What to do → Below are entries to reproduce exactly, apart from their pictures.

*** Opening of Input data ***

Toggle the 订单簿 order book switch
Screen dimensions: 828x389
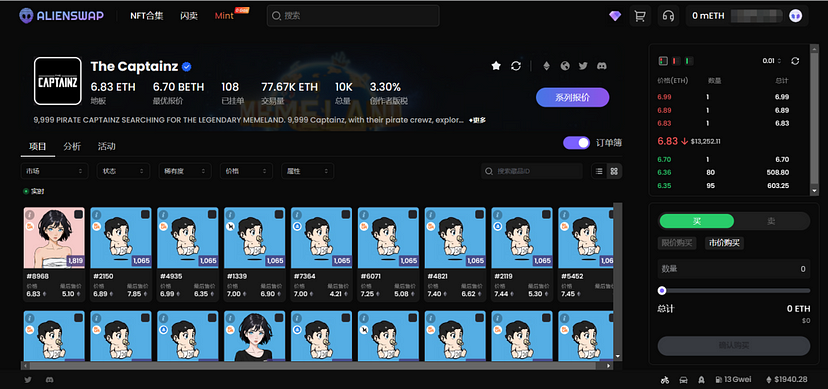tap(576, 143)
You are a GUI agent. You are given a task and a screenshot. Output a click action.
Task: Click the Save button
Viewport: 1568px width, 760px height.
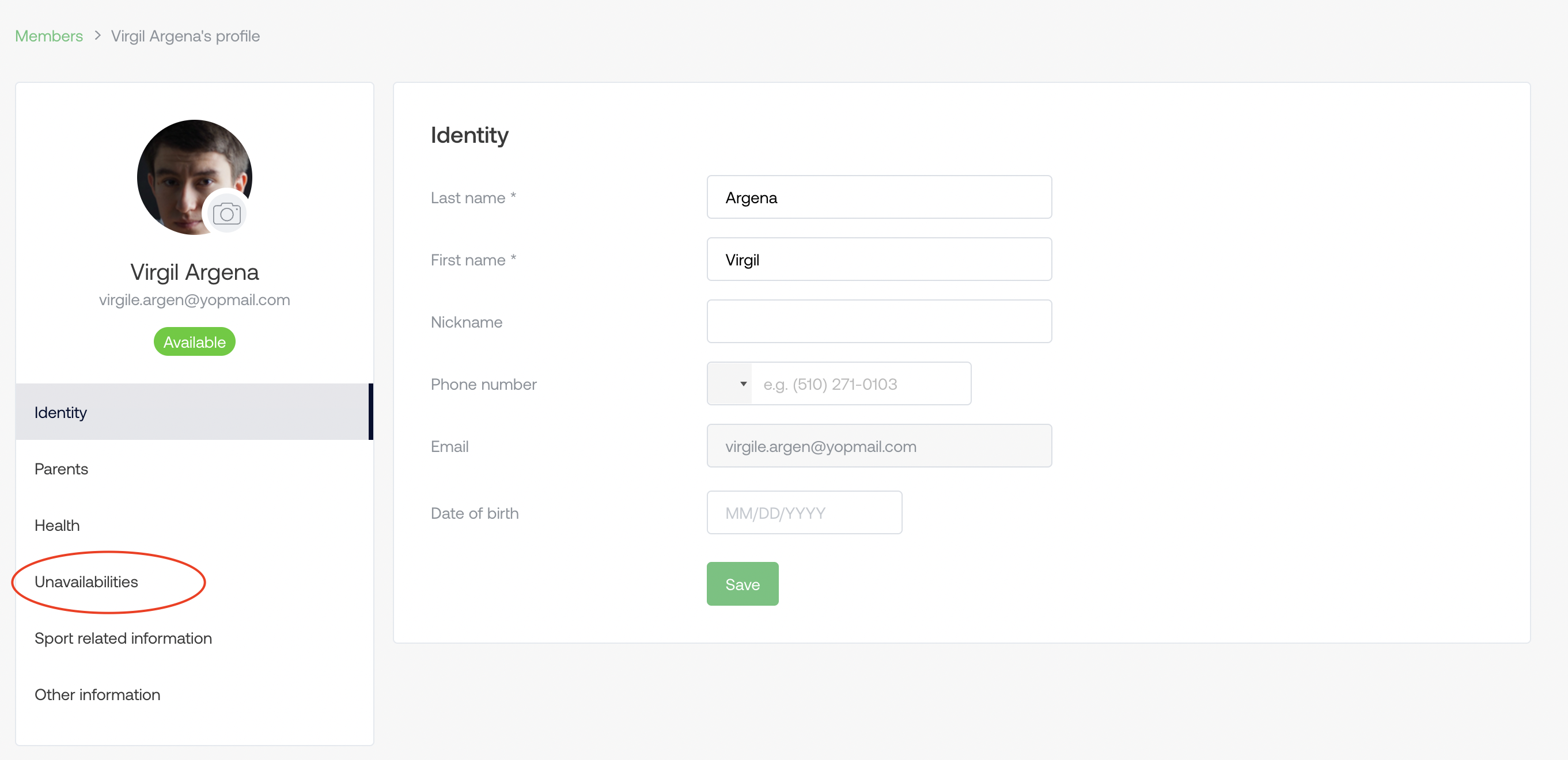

*** Close of Input data ***

Solution to the exercise →
Toggle the 订单簿 order book switch
Screen dimensions: 828x389
tap(576, 143)
You are a GUI agent. You are given a task and a screenshot. Output a click action.
Task: Click the Save button
Viewport: 1568px width, 760px height.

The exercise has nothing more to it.